From Fiction to Driveway

Knox uses familiar characters from her earlier books – including former flames and parents – to test the limits of autobiographical poetry, yet never descends into any kind of distastefulness despite confronting an upturned coyote and Quizno’s parking lot.

From Fiction to Driveway is an investigation into our use and understanding of cars.

1. Invention of the Motor Car

At present, more than 1.4 billion cars are on the road worldwide, making life much simpler than it would otherwise be. Determining who invented the car can be tricky business, though most historians consider Karl Benz’s 1886 Patent-Motorwagen the first practical motor vehicle ever built using an internal combustion engine; it served as a transition between horse-drawn buggies and modern automobiles.

As gas-powered cars surpassed other motor vehicles in sales during the 1900s, manufacturers gradually provided them with ever-more options and features, creating longer and heavier models with increased horsepower, more gadgets, and higher prices for purchase and operation. World War II further compounded this trend through restrictions placed upon automobile production as well as tires and fuel supplies.

2. The Automobile as a Vehicle

Automobiles have long been seen as vehicles for technology innovation. Their history has been greatly shaped by science fiction literature and films like George Melies’ “A Trip to the Moon”, which inspired modern space travel by prompting an industry race to create spaceships capable of leaving Earth.

Now, nearly 590 million cars exist globally – one for every 11 people – making them part of modern society’s fabric.

Cars do have their drawbacks, however; human drivers can become distracted or make errors, while wheels may lose traction over time. Car manufacturers are working to address these concerns through sensors that will alert drivers of danger or other cars nearby.

3. The Automobile as a Tool

Modern society is influenced by various technologies, from communications to home entertainment and space travel. Some technologies have even been directly inspired by science fiction; the cell phone was inspired by Star Trek’s fictional communicator.

Cars play an essential part in science fiction; one such car was the Delorean Time Machine from Back to the Future – one of the most beloved sci-fi cars ever created!

Sci-fi movies often portray cars that can fly, teleport and are driverless as inspiration for automobile design and thinking. We now see an increasing number of automobiles inspired by sci-fi as we see more examples being built every day.

4. The Automobile as a Lifestyle

No doubt about it: the automobile has made a profound mark on society. Its widespread availability has altered job patterns, social interactions and product distribution in profound ways.

Automobiles have also altered where people live, making suburbia possible. Before car ownership became widespread, moving even a few miles could require hours of travel on bumpy roads; now moving a short distance only requires making one quick stop at a car dealership.

However, the impact of automobiles has been mixed; while it has provided new leisure activities and reduced congestion and traffic problems in some ways, its role remains controversial and is a constant source of discussion – reflecting society’s complex relationship with technology.

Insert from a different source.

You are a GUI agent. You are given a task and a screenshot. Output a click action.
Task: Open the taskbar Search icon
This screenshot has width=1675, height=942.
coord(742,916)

5. The Automobile as a Technology

So whether it’s riding an alien Skynet Moto-Terminator or taking a DeLorean back through time, modern cars have made science fiction seem increasingly real. At this year’s North American International Auto Show (NAIAS), you’ll see several vehicles inspired by science-fiction movies and shows.

Nissan Leaf’s electric drivetrain and self-parking features are inspired by technology seen in Blade Runner. Other futuristic car technologies include onboard diagnostics that give garage mechanics access to important information about your car; shape and motion interpretive software automatically shuts off your engine to avoid collisions with other road users; as well as shape and motion interpretive software which automatically stops it if there’s danger from other road users.

However, it remains uncertain when these technologies will fully become part of everyday driving experience; nevertheless, they will eventually form an integral part of driving safety features and can become part of driving as part of everyday experience.